** Dataset extract follows **

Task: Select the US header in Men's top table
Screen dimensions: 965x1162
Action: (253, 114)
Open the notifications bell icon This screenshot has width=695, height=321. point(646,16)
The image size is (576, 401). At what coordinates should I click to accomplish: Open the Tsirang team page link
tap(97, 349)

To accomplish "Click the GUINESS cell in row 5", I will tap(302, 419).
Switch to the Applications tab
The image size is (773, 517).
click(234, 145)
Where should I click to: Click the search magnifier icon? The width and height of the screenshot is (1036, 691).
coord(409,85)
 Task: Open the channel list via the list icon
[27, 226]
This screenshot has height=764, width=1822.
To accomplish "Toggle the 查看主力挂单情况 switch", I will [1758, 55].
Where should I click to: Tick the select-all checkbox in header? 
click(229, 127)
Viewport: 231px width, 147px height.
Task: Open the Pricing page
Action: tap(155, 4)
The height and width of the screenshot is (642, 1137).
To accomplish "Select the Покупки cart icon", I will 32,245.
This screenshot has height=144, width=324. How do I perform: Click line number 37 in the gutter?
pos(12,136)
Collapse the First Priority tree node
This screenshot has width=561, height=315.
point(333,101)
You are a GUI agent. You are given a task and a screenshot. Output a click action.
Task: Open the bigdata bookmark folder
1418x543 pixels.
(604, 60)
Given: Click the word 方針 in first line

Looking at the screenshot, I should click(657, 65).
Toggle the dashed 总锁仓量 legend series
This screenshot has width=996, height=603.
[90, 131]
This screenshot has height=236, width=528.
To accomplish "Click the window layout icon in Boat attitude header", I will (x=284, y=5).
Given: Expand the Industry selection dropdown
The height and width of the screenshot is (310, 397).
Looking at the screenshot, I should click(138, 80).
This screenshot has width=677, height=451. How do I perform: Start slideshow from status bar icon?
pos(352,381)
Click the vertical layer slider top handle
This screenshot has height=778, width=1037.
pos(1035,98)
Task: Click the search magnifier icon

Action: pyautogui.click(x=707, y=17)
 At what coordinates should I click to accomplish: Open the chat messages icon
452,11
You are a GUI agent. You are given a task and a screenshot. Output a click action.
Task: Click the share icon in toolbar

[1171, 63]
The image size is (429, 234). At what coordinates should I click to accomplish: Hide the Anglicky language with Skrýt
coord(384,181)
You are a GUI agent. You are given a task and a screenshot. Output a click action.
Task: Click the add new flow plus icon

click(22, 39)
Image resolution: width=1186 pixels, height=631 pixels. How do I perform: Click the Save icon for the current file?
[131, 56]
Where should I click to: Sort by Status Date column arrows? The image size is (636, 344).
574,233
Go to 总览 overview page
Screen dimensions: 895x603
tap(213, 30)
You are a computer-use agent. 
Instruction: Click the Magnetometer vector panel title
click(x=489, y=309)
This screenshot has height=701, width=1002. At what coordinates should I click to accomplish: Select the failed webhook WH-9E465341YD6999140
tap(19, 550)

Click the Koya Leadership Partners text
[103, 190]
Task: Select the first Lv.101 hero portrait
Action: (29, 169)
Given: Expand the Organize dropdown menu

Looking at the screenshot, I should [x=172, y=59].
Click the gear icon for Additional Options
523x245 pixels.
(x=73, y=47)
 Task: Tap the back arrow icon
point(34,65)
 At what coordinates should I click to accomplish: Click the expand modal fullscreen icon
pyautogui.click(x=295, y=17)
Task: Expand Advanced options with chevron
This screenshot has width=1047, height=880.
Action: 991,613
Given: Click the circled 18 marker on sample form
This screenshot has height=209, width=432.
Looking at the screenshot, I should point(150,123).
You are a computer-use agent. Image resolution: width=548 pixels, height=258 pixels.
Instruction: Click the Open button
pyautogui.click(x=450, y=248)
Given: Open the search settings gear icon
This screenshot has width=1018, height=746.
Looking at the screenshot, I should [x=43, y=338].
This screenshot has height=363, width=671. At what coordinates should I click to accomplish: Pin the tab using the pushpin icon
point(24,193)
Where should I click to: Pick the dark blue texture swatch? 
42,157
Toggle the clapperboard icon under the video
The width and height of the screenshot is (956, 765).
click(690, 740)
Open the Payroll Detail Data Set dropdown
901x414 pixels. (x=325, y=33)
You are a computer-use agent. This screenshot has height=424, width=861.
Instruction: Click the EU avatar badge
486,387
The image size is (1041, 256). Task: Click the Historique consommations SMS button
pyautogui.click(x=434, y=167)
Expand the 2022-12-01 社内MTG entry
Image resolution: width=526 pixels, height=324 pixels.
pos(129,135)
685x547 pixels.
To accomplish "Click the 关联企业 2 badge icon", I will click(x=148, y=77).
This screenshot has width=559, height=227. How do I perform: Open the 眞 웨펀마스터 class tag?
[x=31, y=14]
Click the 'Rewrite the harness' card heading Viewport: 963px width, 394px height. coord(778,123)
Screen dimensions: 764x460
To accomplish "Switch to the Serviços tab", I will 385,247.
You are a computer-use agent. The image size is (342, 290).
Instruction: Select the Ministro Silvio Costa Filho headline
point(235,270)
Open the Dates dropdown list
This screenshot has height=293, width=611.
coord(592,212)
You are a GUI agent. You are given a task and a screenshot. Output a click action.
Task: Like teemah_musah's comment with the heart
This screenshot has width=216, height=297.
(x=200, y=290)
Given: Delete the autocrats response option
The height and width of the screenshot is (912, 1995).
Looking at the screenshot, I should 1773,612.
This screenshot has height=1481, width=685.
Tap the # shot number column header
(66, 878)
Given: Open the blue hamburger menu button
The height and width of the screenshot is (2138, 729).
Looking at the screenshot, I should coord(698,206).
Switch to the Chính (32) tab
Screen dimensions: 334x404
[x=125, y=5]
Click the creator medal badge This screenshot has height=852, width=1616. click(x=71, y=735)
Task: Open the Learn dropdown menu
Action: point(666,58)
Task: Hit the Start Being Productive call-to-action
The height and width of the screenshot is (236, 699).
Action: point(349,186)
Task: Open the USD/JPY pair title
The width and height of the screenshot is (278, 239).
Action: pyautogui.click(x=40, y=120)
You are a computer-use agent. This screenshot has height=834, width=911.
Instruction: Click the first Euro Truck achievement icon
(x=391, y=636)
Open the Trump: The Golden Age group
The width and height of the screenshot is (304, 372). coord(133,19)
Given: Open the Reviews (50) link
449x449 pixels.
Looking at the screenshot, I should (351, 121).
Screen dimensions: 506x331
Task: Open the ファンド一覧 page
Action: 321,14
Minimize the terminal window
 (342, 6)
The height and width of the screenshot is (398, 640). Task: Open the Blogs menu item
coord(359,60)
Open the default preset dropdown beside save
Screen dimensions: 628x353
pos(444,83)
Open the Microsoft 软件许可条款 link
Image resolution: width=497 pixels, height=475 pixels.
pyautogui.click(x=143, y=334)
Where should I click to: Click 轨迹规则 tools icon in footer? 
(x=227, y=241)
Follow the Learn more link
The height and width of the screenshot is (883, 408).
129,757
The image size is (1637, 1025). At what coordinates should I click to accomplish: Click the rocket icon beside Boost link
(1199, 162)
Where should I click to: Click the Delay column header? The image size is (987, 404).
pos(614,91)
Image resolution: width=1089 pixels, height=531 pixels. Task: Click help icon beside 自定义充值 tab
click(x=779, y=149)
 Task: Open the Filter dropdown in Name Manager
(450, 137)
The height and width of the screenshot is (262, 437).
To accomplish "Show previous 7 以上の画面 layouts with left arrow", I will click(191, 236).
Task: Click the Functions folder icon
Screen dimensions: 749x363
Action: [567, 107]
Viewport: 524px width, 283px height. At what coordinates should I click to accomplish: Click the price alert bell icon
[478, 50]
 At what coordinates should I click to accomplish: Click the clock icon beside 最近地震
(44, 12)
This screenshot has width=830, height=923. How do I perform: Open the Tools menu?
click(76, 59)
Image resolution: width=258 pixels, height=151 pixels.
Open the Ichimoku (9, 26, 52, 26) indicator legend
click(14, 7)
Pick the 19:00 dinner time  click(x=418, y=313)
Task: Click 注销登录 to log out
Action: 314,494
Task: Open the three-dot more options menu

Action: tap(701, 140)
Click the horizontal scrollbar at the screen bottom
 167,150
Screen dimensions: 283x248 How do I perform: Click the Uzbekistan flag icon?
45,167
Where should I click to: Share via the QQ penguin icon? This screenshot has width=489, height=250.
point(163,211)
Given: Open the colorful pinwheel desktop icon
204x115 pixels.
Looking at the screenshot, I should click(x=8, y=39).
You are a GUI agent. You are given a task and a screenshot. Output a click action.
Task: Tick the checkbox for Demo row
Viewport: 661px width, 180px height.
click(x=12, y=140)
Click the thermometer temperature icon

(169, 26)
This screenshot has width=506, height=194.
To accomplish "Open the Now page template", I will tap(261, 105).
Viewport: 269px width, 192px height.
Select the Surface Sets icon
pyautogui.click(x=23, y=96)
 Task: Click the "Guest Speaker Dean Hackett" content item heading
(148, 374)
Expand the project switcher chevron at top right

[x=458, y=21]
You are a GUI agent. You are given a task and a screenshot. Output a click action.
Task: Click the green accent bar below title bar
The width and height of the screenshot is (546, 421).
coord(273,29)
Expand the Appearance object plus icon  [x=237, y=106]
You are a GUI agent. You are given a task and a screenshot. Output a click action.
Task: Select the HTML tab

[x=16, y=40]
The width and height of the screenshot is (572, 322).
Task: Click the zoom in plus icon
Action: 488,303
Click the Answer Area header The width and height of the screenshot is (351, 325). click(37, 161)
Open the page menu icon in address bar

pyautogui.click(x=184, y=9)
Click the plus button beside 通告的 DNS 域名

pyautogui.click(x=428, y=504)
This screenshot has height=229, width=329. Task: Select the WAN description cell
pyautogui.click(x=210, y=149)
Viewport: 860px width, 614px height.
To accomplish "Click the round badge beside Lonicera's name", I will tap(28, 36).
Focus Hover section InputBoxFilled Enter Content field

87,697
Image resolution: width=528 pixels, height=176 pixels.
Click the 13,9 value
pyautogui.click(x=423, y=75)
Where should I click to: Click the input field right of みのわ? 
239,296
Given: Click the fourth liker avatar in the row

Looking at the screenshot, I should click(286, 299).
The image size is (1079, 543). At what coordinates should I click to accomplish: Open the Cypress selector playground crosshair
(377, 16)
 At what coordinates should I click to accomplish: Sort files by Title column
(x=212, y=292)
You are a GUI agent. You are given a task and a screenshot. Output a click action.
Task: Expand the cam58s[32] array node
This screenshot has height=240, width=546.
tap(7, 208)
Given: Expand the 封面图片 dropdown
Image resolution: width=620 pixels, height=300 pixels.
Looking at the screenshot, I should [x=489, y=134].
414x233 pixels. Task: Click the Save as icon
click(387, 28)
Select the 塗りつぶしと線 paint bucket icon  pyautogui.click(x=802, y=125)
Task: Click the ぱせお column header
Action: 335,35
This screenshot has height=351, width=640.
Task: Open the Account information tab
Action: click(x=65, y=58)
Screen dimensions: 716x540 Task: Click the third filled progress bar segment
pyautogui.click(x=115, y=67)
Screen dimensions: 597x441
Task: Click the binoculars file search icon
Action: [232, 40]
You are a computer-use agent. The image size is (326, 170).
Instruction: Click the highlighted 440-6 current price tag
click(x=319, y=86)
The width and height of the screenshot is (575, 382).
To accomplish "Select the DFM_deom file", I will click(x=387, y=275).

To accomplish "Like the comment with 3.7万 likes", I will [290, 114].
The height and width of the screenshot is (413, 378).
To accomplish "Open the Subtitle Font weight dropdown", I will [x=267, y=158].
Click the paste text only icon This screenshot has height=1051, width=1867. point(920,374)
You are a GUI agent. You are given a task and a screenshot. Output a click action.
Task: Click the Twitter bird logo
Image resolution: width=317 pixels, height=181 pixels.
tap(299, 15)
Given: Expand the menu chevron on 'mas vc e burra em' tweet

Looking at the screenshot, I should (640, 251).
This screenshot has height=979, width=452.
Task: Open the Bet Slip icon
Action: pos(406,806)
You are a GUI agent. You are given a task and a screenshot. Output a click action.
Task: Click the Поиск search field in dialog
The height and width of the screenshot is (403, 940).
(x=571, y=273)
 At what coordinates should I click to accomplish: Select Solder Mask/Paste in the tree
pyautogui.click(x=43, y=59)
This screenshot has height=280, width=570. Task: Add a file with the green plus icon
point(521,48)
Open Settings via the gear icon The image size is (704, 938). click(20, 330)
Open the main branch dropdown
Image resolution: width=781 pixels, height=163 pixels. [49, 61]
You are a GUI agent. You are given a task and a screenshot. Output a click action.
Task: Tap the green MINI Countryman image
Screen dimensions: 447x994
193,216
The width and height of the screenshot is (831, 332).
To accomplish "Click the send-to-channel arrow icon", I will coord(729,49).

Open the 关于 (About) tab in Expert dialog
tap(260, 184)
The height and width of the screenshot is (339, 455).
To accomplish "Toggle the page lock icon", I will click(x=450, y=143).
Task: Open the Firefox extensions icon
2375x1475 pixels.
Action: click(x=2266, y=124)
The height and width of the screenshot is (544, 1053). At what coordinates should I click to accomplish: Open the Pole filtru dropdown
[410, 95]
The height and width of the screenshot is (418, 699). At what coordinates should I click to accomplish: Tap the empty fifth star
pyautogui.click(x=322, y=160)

** End of Dataset extract **

**Task statement**:
All that is needed is the exact run of lines above from the line containing "Task: Tick the checkbox for Demo row" through the line containing "Viewport: 269px width, 192px height.", both of them included.

**Task response**:
Task: Tick the checkbox for Demo row
Viewport: 661px width, 180px height.
click(x=12, y=140)
Click the thermometer temperature icon

(169, 26)
This screenshot has width=506, height=194.
To accomplish "Open the Now page template", I will tap(261, 105).
Viewport: 269px width, 192px height.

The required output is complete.